La opresión es física, literal: hay un corset que aplasta los senos y los lastima, no importa cuántos años lleve Albert escondiendo sus curvas. Un simple escozor, un hormigueo azaroso alcanzan para desear incendiar esa jaula que impide dominar la propia piel. No es digno, no es posible acostumbrarse, y esto el film lo corrobora cuando apenas han transcurrido unos pocos minutos del relato. La ansiedad del cuerpo se adelanta a la razón, y es el instinto -con su oportuna lucidez- el encargado de exponer la verdad.
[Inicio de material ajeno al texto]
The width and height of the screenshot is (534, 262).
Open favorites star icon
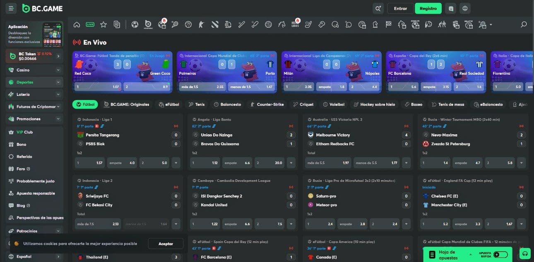(x=103, y=25)
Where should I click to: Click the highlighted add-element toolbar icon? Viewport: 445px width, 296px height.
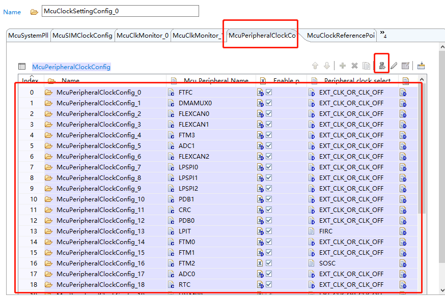point(383,65)
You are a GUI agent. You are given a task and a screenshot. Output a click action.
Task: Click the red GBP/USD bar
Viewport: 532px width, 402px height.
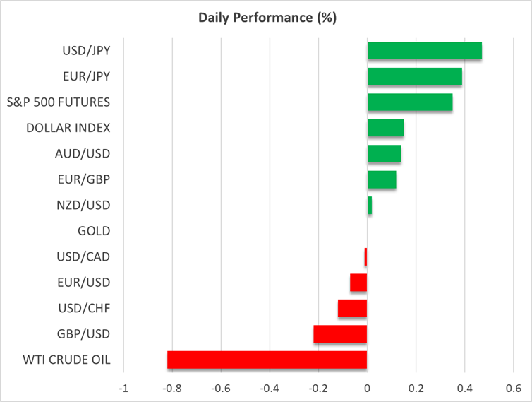[x=340, y=333]
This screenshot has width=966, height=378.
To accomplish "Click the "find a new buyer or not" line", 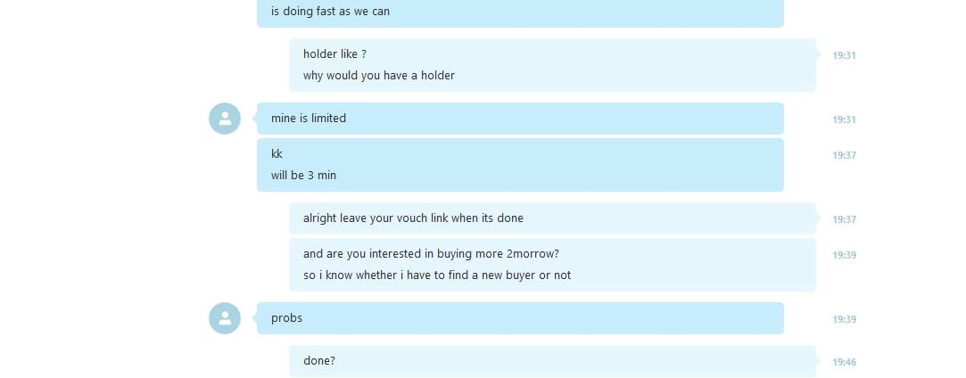I will click(437, 275).
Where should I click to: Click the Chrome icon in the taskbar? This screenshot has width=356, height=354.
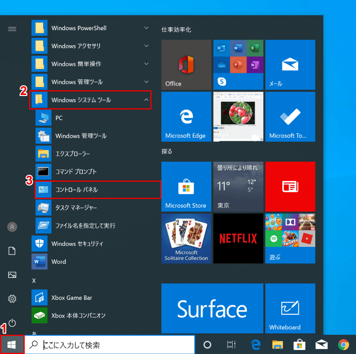coord(343,345)
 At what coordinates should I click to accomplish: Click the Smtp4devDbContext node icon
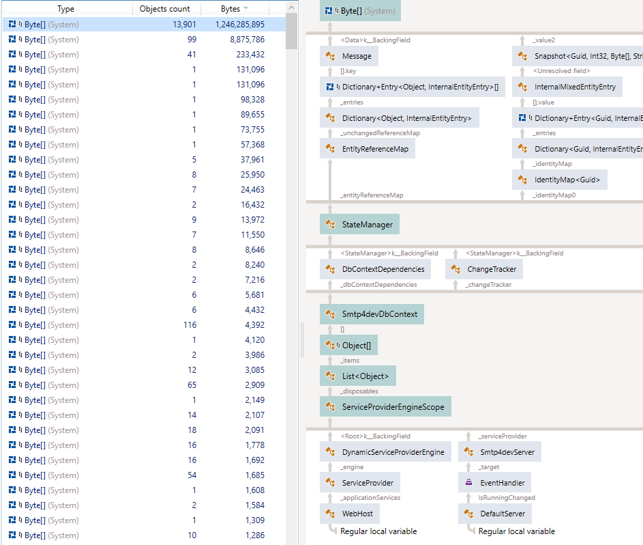coord(329,313)
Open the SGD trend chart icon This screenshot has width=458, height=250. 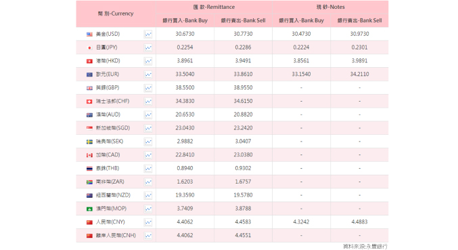(148, 128)
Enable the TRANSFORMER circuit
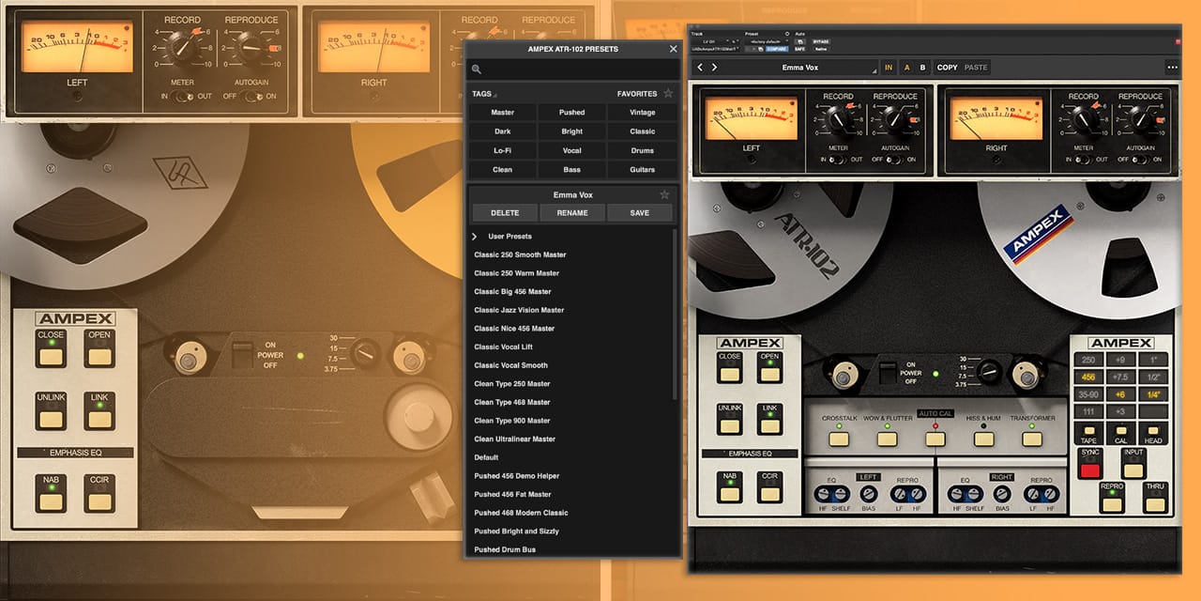This screenshot has height=601, width=1201. [x=1030, y=438]
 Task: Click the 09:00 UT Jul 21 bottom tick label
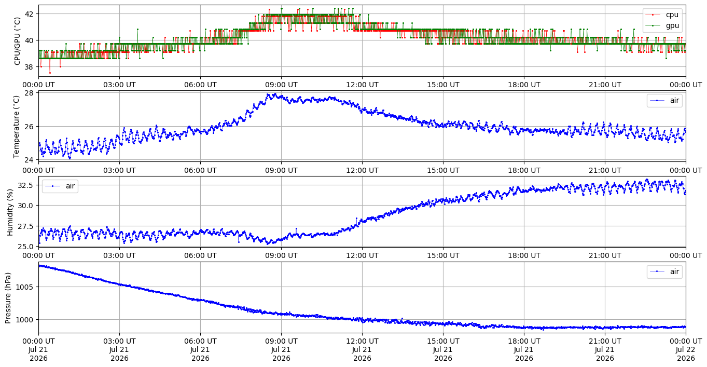point(281,349)
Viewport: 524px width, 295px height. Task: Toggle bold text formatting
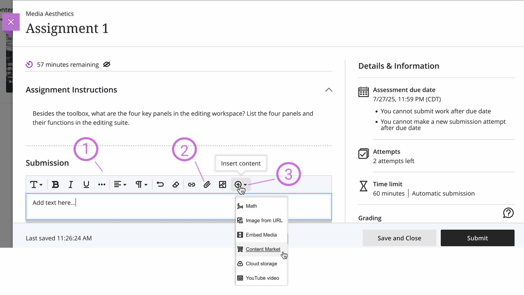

Albert (Glenn Close) descubre que no es la única mujer en este mundo que se disfraza de hombre, y a partir de ahí el espectador se arma una idea tentativa de lo que podría ser el film: un sobrio retrato de época centrado en la amistad entre dos mujeres obligadas a travestirse para sobrevivir en la Irlanda del siglo XIX. No es que esperemos necesariamente el camino hacia la liberación, pero al menos sospechamos que la protagonista se hará cargo del desafío que implica cruzarse con el señor Page (una adorable Janet McTeer) y nos aprestamos a seguir a Albert en un proceso de autoconocimiento, quizás una evolución (por más dolorosa que sea). Pero la película pronto demuestra ser otra cosa. Un marasmo helado, desconcertante, por momentos impenetrable, como si la masilla brumosa que congela el rostro de Close se expandiera por toda la pantalla para obstruir cualquier filtración emotiva. (A continuación se cuentan detalles de la trama.)
La primera sorpresa es ver que McTeer no padece su condición sino que se adaptó a ella y eligió casarse con una mujer. En el caso de Albert la lectura es más críptica: ella dice que decidió convertirse tras ser abusada por una patota, y porque se le presentó la oportunidad de trabajar de mozo, pero cuesta entender qué es lo que siente íntimamente. Lo único claro es que anhela independizarse y abrir una tabaquería, de allí que su entusiasmo se reduzca a ahorrar propinas y contar monedas con fruición. Todo lo demás es soledad, porque el personaje se revela absolutamente anulado para el deseo sexual. Algunas reseñas señalaron que Albert corteja a la doncella (Mia Wasikowska) porque se enamora, pero es evidente que no, que sólo la visualiza como pieza de su proyecto comercial, detrás del mostrador. A lo sumo, con cierto esfuerzo podría pensarse que Nobbs quiere proteger a la muchacha por puro reflejo maternal. Como sea, estamos ante un ser radicalmente alienado, ajeno a todo erotismo. En el intercambio de miradas y gestos con los otros personajes, el montaje se preocupa por coartarle a la protagonista toda reacción que sugiera un indicio de pasión. Ella observa con cuidado a los demás para aprender los ademanes básicos, las pautas de “normalidad”. Su mirada, sin embargo, es un baldío hace tiempo abandonado.
Si lo que Rodrigo García buscaba era transmitir desde el estilo una sensación de entumecimiento afectivo, hay que reconocer que en parte logra su cometido. El problema de la narración es que no siempre consigue conservar ese tono delicado y concentrado que el drama reclama, y esto se debe esencialmente a ciertos personajes secundarios no del todo pulidos que aportan poco y tienden a anegar el paisaje (como el novio de la criada, demasiado maquiavélico). El aliento del relato parece extinguirse anticipadamente, como si el clímax y la resolución en realidad no importaran. Finalmente, recién cuando palpamos el efecto residual del film, empezamos a comprender: Albert hace mucho que dejó de respirar como ser humano. Es un fantasma. Su historia excede la cuestión de la identidad de género. Lo que estruja su pecho es un desierto existencial inconmensurable. Una película tristísima.